▶ What you have to do
In the rows below, put everything from the line containing "What do you see at coordinates (573, 247)" down to the line containing "(394, 283)." into a numbered list, one line per item, skipping any blank lines.

Dataset entries:
□ □ □ □
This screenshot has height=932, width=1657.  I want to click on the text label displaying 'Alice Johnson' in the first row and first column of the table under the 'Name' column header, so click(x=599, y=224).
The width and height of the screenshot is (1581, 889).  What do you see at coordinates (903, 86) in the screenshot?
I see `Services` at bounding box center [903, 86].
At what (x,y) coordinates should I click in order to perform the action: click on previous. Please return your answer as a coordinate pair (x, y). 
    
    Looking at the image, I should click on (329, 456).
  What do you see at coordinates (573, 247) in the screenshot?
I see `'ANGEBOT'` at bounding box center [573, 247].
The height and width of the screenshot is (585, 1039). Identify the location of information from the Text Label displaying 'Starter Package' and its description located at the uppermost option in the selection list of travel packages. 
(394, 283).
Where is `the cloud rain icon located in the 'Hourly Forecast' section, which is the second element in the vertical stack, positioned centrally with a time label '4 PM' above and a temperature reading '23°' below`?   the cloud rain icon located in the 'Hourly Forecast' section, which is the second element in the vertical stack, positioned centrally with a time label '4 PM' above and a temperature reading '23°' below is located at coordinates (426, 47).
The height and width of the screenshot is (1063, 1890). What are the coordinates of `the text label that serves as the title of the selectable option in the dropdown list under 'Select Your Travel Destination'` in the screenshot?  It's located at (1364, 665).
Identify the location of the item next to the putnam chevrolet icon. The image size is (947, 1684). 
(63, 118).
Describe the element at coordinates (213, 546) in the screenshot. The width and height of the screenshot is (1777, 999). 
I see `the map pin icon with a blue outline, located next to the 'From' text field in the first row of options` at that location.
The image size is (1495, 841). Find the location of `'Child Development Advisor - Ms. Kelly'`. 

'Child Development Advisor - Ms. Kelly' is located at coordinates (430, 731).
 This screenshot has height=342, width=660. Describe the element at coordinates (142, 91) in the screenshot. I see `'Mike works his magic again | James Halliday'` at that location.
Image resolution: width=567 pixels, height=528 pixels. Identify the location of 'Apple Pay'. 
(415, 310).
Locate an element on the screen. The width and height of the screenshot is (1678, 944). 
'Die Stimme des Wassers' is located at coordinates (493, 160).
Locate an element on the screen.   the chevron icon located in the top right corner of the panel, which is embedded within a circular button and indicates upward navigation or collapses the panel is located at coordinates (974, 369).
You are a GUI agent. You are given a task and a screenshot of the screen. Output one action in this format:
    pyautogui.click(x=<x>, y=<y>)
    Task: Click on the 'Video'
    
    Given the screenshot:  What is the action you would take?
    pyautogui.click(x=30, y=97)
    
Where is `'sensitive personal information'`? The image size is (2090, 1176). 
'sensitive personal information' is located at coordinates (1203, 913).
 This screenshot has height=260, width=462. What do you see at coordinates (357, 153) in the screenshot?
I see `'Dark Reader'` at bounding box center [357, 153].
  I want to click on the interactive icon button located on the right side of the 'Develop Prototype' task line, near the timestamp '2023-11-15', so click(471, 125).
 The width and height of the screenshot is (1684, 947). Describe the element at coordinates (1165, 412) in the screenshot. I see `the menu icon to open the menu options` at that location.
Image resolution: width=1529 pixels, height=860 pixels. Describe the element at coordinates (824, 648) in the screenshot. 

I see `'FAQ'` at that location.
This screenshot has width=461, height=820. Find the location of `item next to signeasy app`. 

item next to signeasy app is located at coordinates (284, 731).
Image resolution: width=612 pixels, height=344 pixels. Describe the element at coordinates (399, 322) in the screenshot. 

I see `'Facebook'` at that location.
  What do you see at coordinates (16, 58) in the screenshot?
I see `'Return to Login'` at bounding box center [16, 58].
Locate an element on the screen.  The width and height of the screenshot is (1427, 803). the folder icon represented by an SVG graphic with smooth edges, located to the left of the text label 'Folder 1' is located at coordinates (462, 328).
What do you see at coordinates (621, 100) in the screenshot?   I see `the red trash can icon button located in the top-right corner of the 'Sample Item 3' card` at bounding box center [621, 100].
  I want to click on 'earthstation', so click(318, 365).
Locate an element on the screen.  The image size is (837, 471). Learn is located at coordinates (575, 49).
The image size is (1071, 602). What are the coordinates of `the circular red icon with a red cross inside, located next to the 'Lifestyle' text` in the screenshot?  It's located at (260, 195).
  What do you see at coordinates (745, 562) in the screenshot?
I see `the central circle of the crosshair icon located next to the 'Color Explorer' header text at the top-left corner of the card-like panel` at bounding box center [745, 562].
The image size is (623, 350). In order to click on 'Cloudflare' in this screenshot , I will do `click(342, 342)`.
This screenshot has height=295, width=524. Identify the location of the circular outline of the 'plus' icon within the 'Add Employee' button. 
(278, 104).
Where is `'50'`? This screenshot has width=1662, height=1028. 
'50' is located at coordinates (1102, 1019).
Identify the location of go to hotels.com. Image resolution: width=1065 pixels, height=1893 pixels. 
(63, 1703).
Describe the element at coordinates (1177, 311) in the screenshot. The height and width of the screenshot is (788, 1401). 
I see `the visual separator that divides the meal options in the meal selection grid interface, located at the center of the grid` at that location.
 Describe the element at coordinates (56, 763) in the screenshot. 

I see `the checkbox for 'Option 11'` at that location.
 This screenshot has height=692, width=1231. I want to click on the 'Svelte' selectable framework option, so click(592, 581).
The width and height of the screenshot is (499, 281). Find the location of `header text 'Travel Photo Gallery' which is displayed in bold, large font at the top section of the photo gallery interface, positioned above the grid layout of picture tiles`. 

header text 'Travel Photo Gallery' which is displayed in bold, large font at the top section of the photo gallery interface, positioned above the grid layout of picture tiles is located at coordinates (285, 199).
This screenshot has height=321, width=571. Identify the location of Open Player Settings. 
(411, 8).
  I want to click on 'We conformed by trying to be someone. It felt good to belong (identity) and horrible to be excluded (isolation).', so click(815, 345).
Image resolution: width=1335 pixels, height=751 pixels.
□ □ □ □
▶ Final result
1.   What do you see at coordinates (573, 247) in the screenshot?
2. I see `'ANGEBOT'` at bounding box center [573, 247].
3. The height and width of the screenshot is (585, 1039). Identify the location of information from the Text Label displaying 'Starter Package' and its description located at the uppermost option in the selection list of travel packages. 
4. (394, 283).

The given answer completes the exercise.